Hey, your description of GCRA is great, especially the diagram! I am working on some code that implements this algorithm and was having trouble understanding how it all worked until I came across this page.

One question with regards to entry [6] in the diagram - could event A5 have showed up at time E4 and still been accepted as conforming?

The reason I ask is I was looking through the ATM Traffic Management specification you mentioned in the description and in the GCRA flowchart they provide it looks like the Theoretical Arrival Time (TAT) does not get updated when a packet is non-conforming. IE, when A4 showed up too early and is dropped the TAT is left unchanged (=E4).

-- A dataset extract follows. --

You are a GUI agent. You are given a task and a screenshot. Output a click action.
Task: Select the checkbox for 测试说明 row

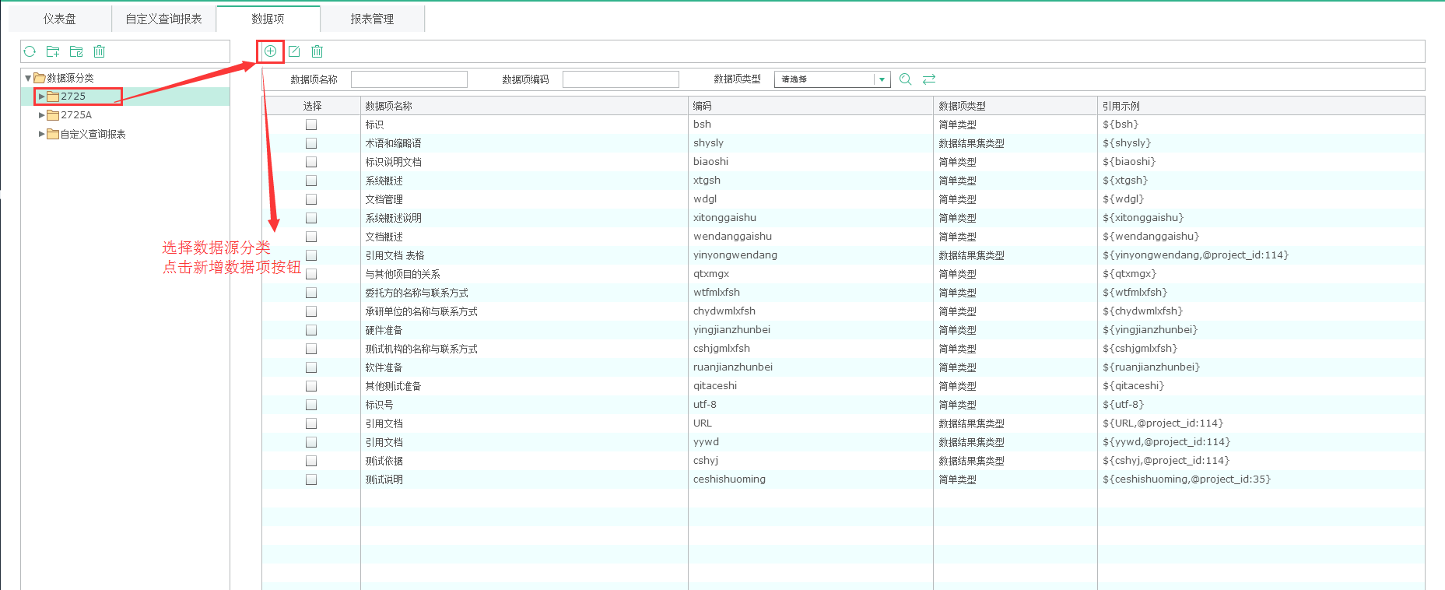311,479
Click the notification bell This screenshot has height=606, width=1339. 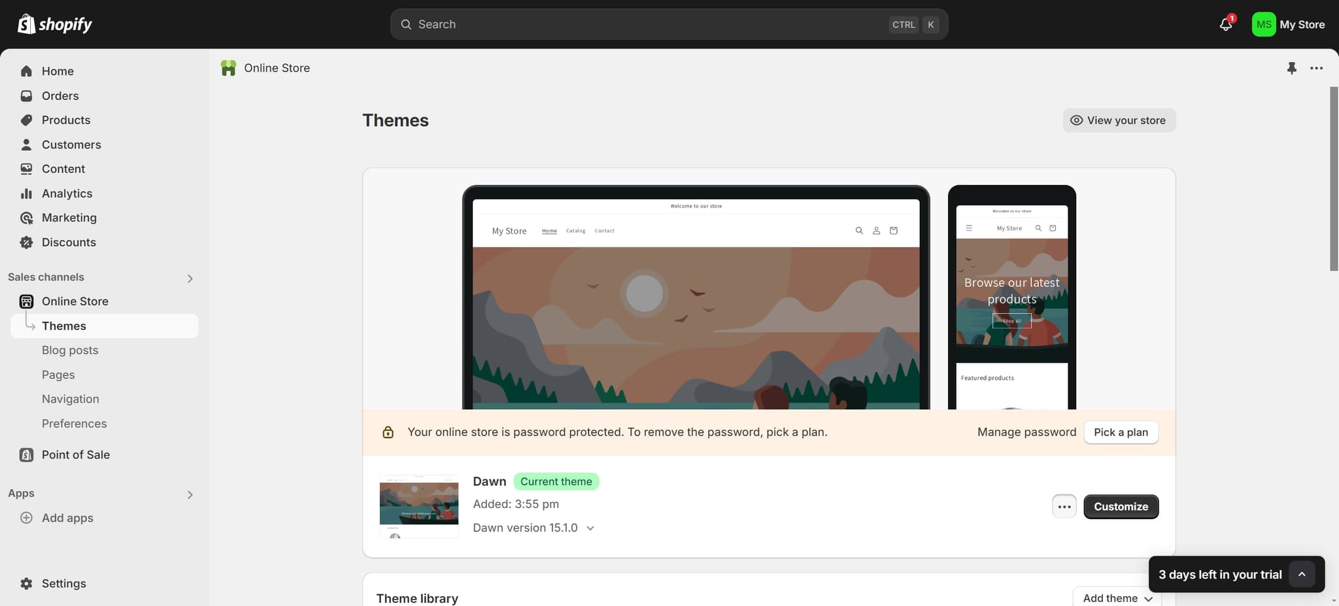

So couldn't the following sequence also work : 1) A3 arrives within limit so TAT set to E4 2) A4 arrives and is non-conforming so TAT left unchanged 3) A5 arrives at time E4 and is conforming and TAT set to E5.

Todd Hayton

Chip Overclock said...

I believe your comment reveals a hole in my thinking on this topic.

I used to live and breathe TM 4.0 while writing firmware for an ATM switch and an ATM network interface. But almost all of my work with the GCRA was applied to traffic shaping, not policing. After pondering it for a bit (and perusing the spec), I think you're absolutely right. TM 4.0 indicates that throwing away a non-conforming cell has exactly the effect you describe: the TAT isn't updated, so that following cell may well conform.

Well done, and thanks for the insightful comment!

Chip Overclock said...

I'm a little embarrassed to admit to a senior moment: the software I've written in C++ (Desperado) and Java (Buckaroo) to implement the GCRA works exactly as Todd describes, but I didn't think to go look at it before replying to Todd's comment, or, apparently, before writing the article. The GCRA SW I've implemented operates in two phases, with a first "attempt" phase the indicates whether the emission conforms to the GCRA, and a second "commit" phase that updates the GCRA state IFF the application decides to emit the event to the traffic shaped stream.

Thanks again to Todd and others for keeping me honest!